### Part 1: Description and dealing with the data
This report is about wrangling street map data of Saint Paul in Minnesota, USA.
I downloaded the data set from [Minneapolis/Saint Paul](https://mapzen.com/data/metro-extracts/metro/minneapolis-saint-paul_minnesota/).

Now I get the data, what I need to do first is to get the probably understand of this data set, I can see the data structure from the wiki [Here](https://wiki.openstreetmap.org/wiki/OSM_XML).

There are three main elements in this data set, they are *node*, *way* and *relation*. Also, the detailed description can be seen on this [wiki site](http://wiki.openstreetmap.org/wiki/Elements).

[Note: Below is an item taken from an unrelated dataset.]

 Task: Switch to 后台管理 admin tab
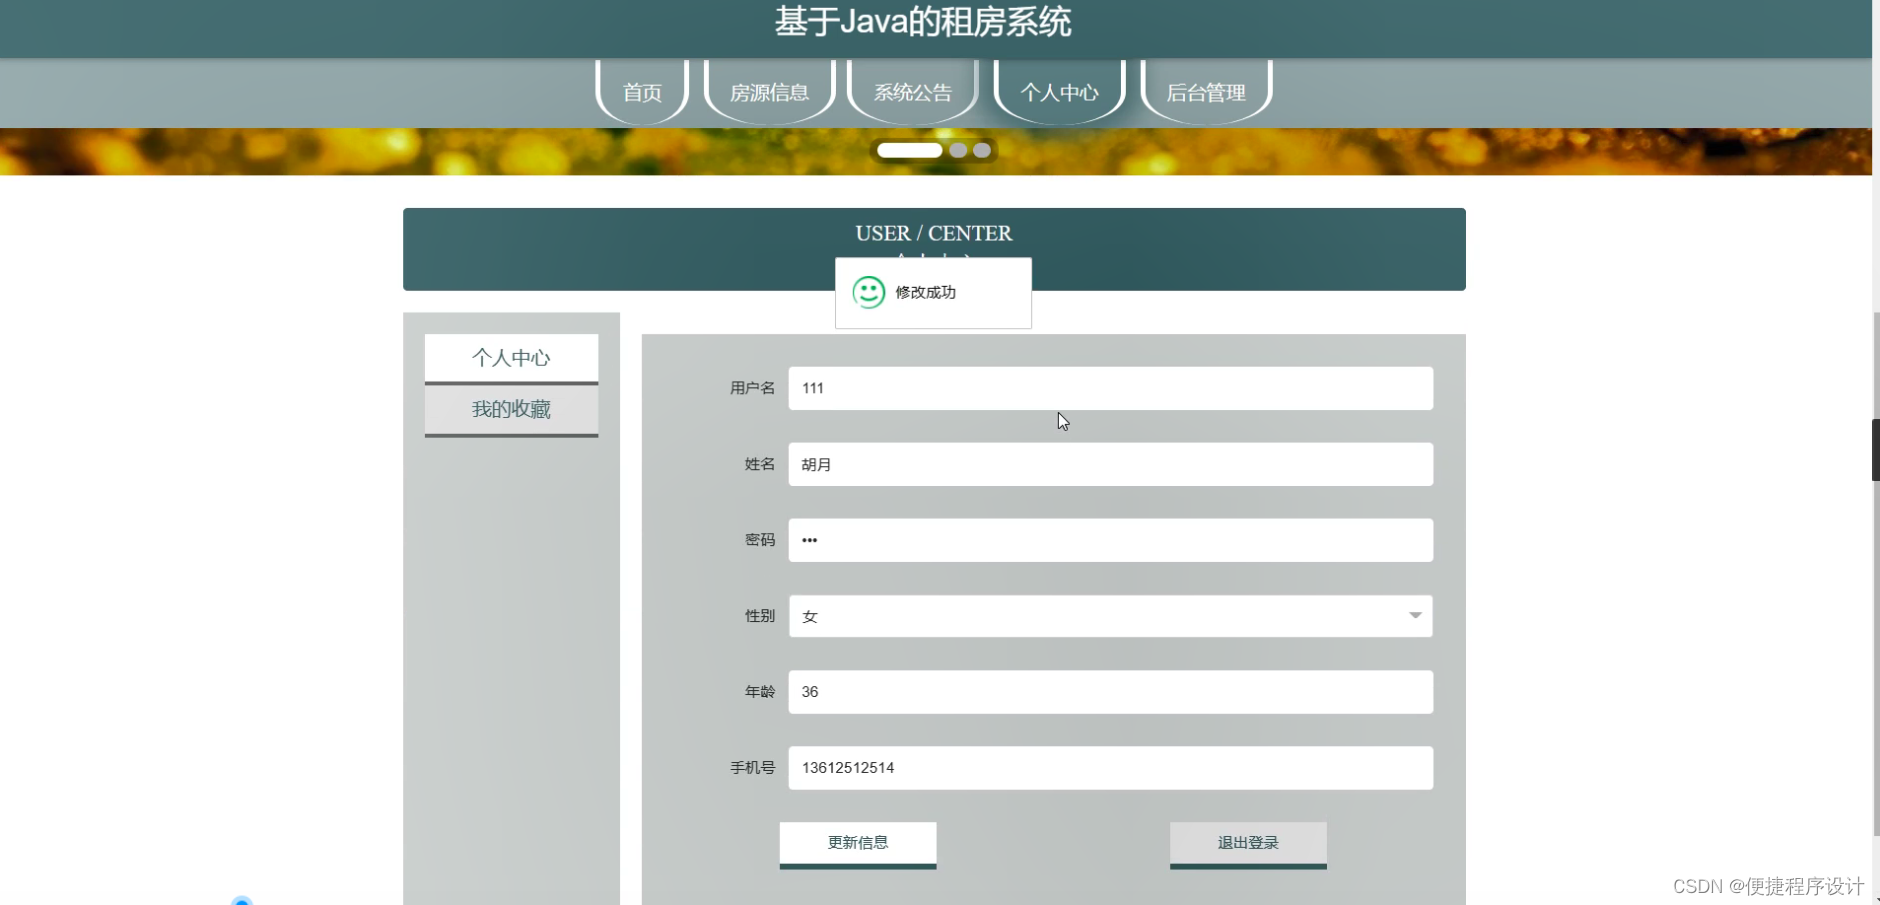tap(1207, 92)
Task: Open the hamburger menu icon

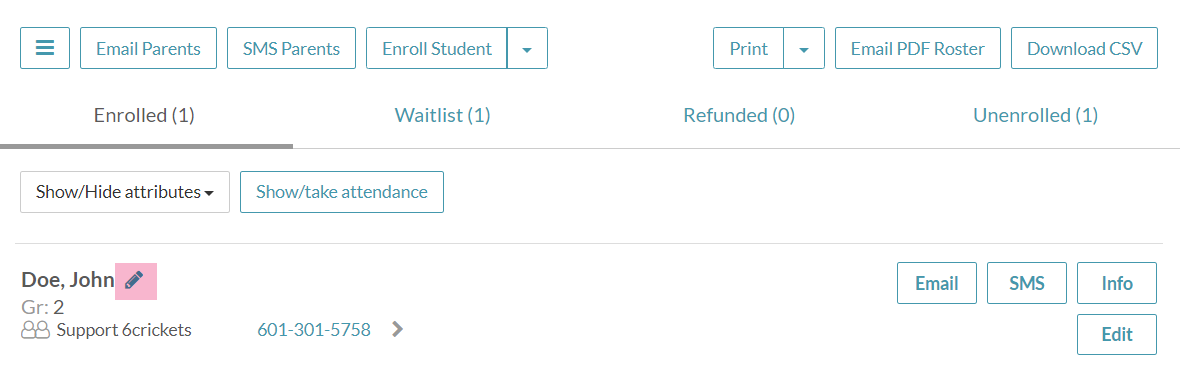Action: [x=45, y=48]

With the knowledge of the data, then I should do is to deal with these data in order to get addressable format for MongoDB.

In [1]:
#import the needable packages
import xml.etree.cElementTree as ET
import pprint
import re
import codecs
import json

FILENAME = 'minneapolis-saint-paul_minnesota.osm'

lower = re.compile(r'^([a-z]|_)*$')

street_type_re = re.compile(r'\b\S+\.?$', re.IGNORECASE)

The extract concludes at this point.